*PROVIDED PASSAGE*
Luckily for me, an osteopath was willing to see me -- when the MD's wouldn't.

Because an earlier pregnancy had put me in the hospital for three weeks, I decided to get my maternity care from an OB instead of with our family practice physician – and all had been going well. Then, when I was six months pregnant, I suddenly became very ill with a fever and cough.

When I called the OB to tell them I was afraid I had pneumonia – I had had it four times in the past and recognized the symptoms – they said they couldn’t see me, because I was sick. (They didn’t want to expose anyone else.) They told me to call our family practice physician, so I did.

I told that MD’s office that I was six months pregnant, that I felt like I had pneumonia again, after four times in the past, and that the OB couldn’t see me and said I should call them. Nobody in the primary care office, not my doctor or her partners, could squeeze me in. This was a Monday. The earliest anybody could see me was on Thursday. Thursday!

Beginning to panic, I told them I couldn’t wait that long, that I was having trouble breathing, was worried about the baby, what should I do? Should I go to the emergency room, or what? And the nurse gave me the name of a newer doctor, another family practice doctor, she thought might be able to see me.

*EXERCISE REQUIREMENTS*
From the account of seeking care for pneumonia while pregnant, return the portion starting at "Because an earlier" and ending at "physician, so I did.", copied word for word.

*THE DATA*
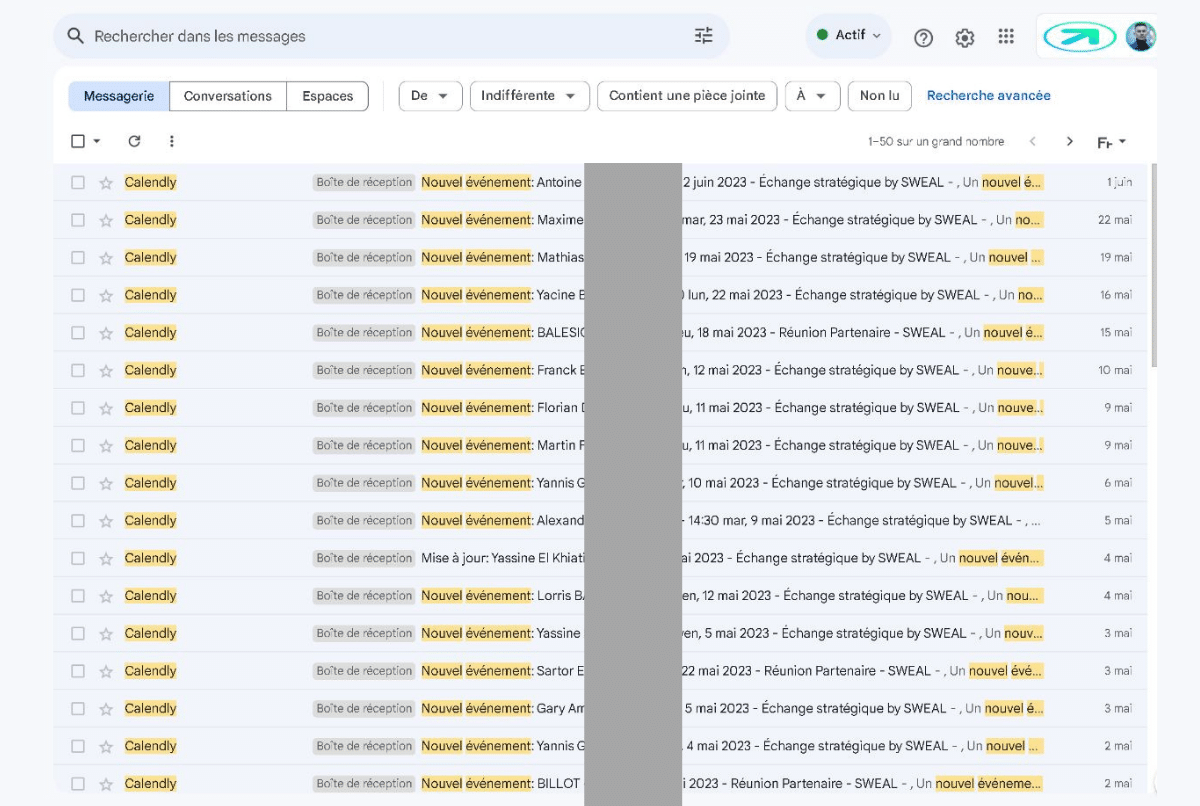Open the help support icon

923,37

...

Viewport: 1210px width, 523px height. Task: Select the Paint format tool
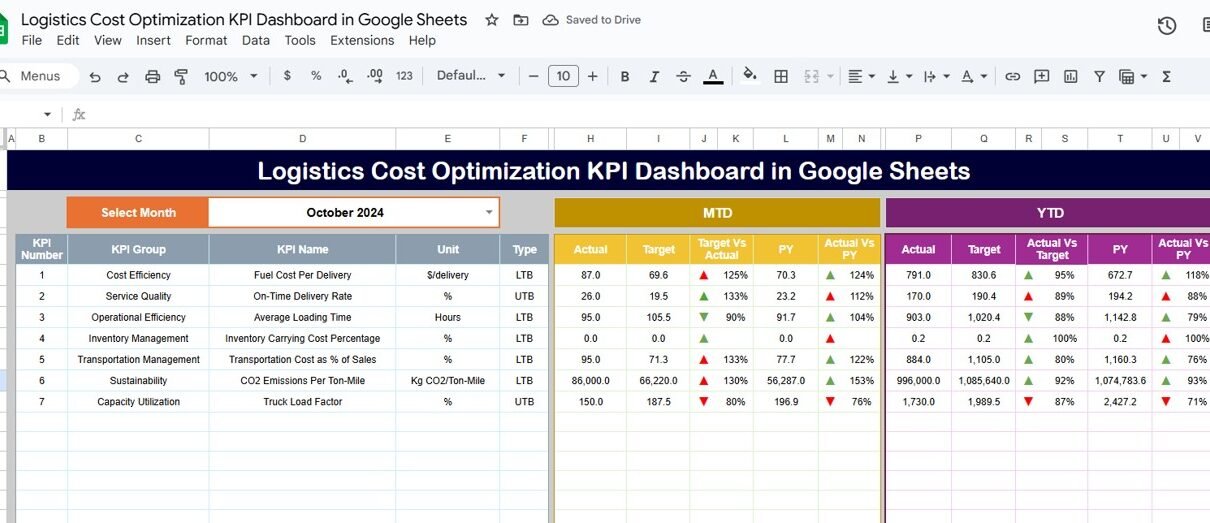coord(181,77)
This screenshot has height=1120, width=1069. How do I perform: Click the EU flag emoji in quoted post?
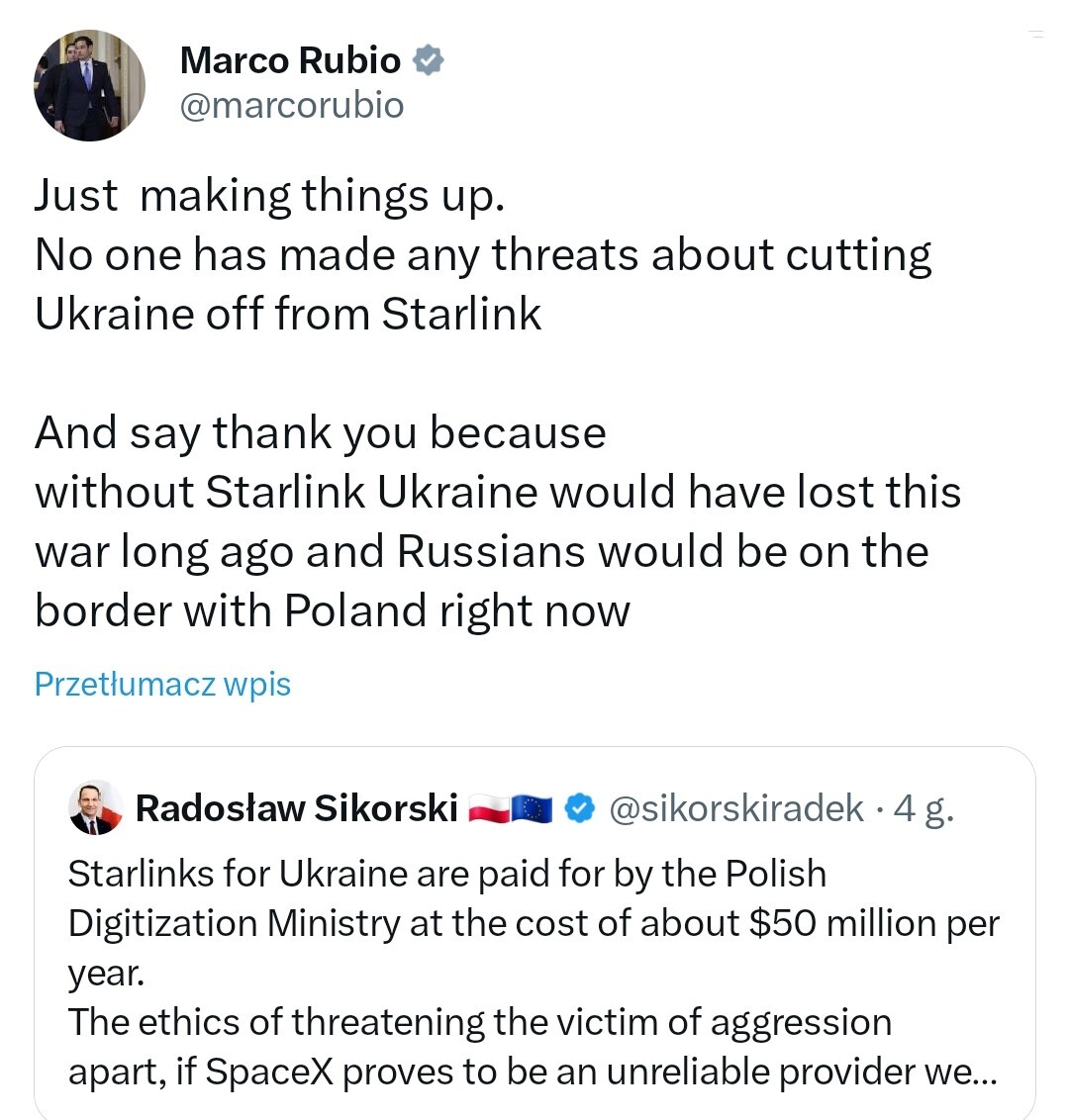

---

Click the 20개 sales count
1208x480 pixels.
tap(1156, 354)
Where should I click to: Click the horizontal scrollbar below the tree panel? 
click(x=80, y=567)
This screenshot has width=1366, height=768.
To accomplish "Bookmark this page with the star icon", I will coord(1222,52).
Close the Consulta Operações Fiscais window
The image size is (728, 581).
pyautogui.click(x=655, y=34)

*EXERCISE ANSWER*
Because an earlier pregnancy had put me in the hospital for three weeks, I decided to get my maternity care from an OB instead of with our family practice physician – and all had been going well. Then, when I was six months pregnant, I suddenly became very ill with a fever and cough.

When I called the OB to tell them I was afraid I had pneumonia – I had had it four times in the past and recognized the symptoms – they said they couldn’t see me, because I was sick. (They didn’t want to expose anyone else.) They told me to call our family practice physician, so I did.